◆ **WHAT YOU HAVE TO DO**:
Render the rows from the line with "Where should I" through the end of the rows as a Markdown table with the columns No. and Line, numbering each line, skipping blank lines, and leaving out the pictures.

◆ **ENTRIES**:
▼
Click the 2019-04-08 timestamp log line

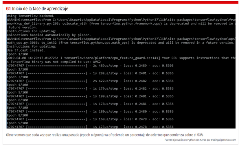[x=121, y=58]
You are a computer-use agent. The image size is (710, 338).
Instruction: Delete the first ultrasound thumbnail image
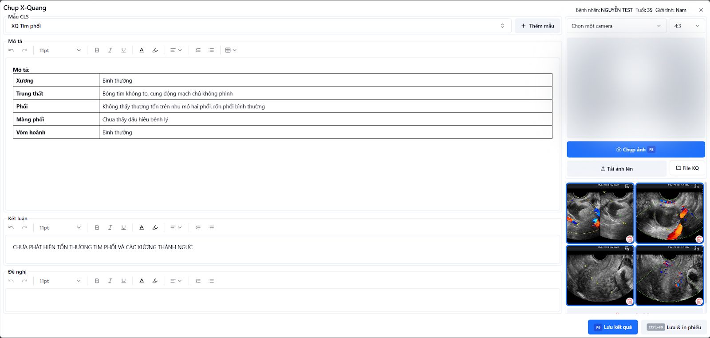[x=629, y=239]
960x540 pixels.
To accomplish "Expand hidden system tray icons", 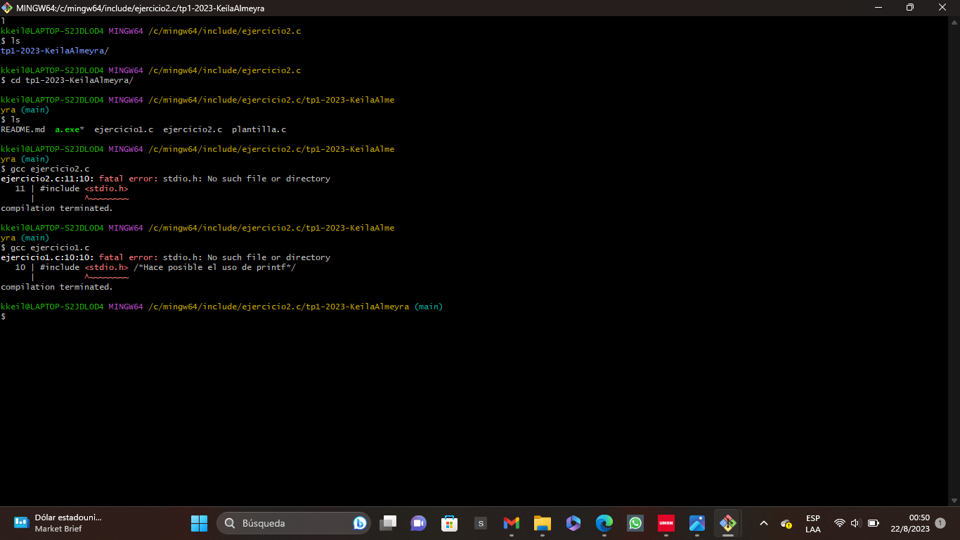I will (763, 523).
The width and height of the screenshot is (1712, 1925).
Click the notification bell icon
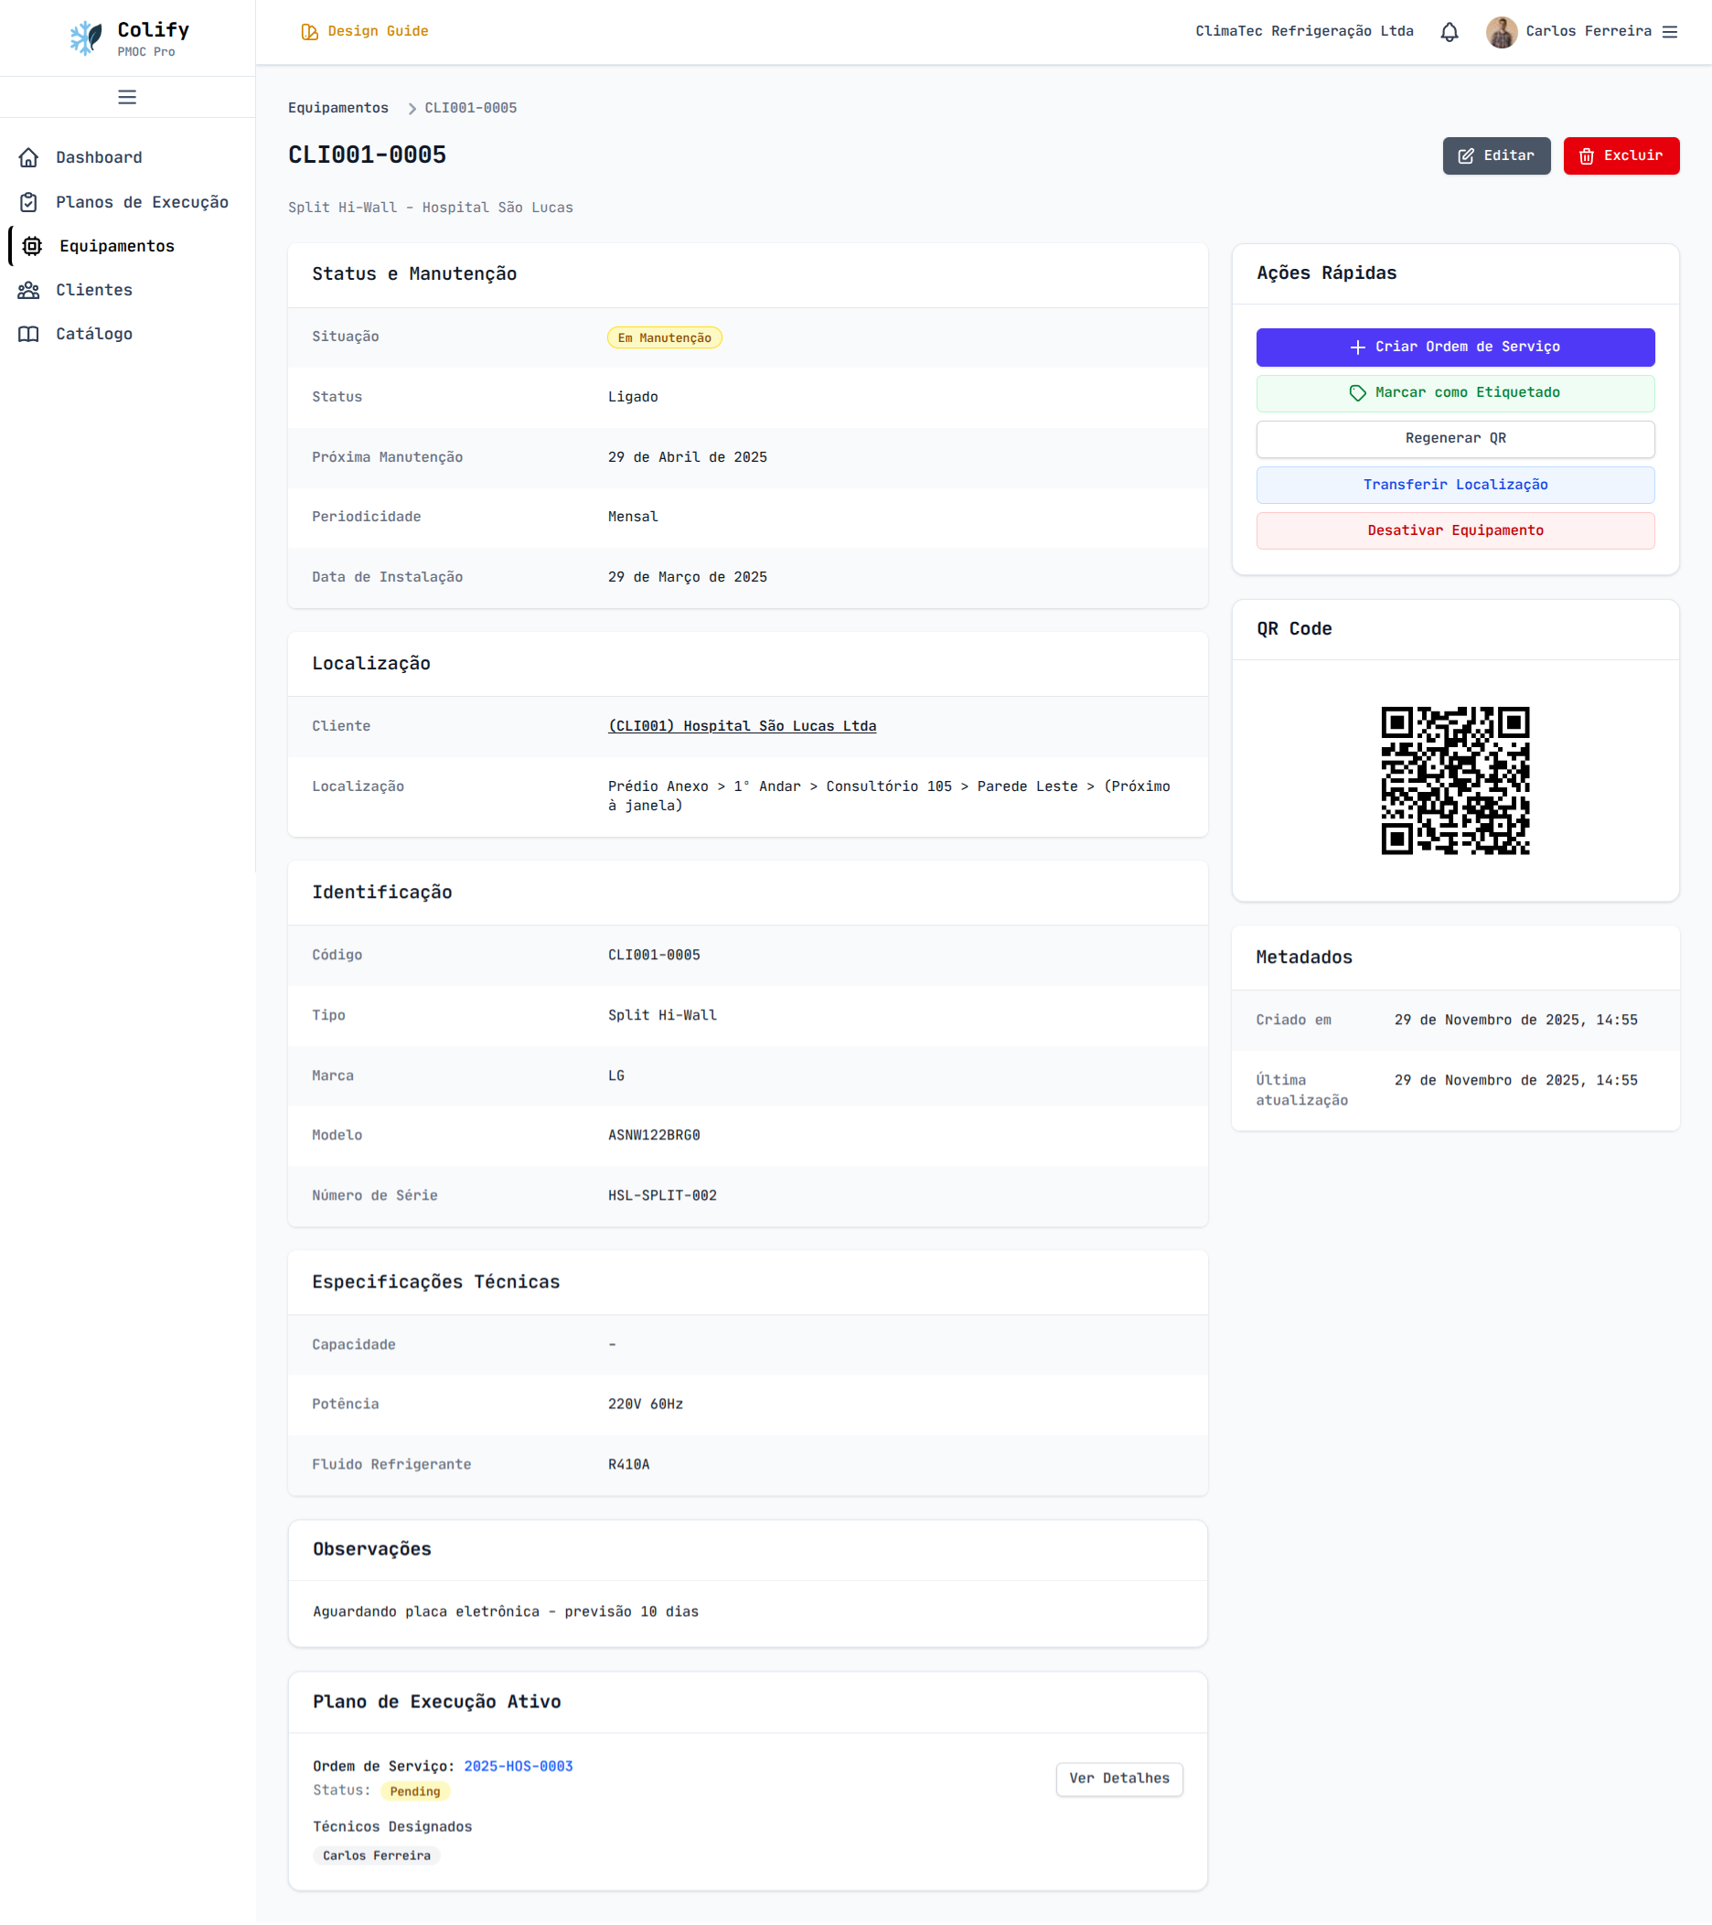point(1449,32)
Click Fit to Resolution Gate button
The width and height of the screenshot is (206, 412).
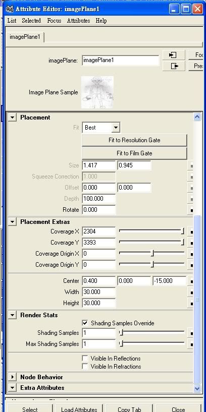134,140
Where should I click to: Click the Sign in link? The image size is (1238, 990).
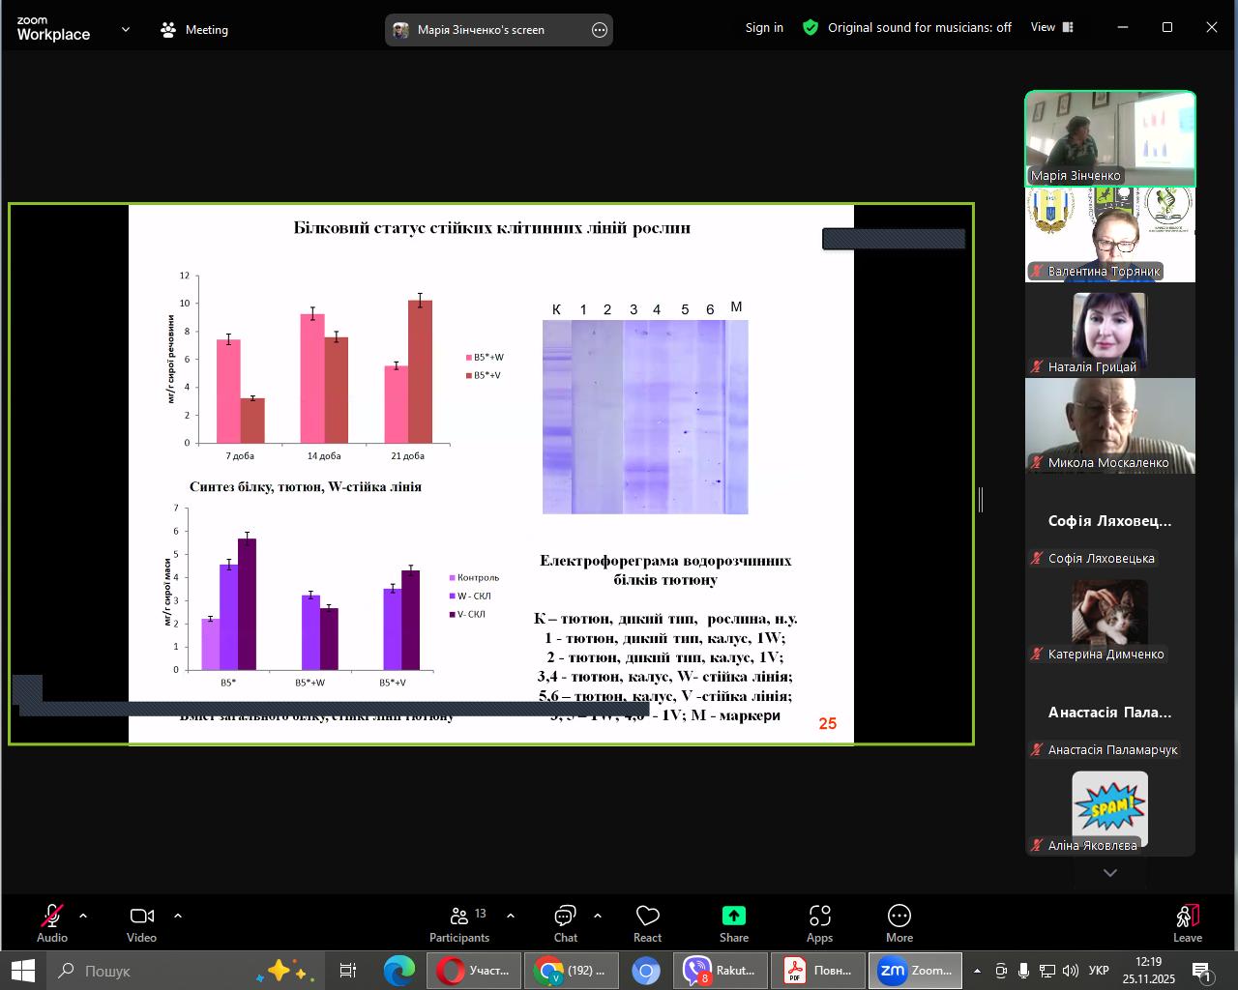(x=764, y=28)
▲
◆ **EXERCISE OUTPUT**:
| No. | Line |
|---|---|
| 1 | Where should I click to: Click the Sign in link? The image size is (1238, 990). |
| 2 | (x=764, y=28) |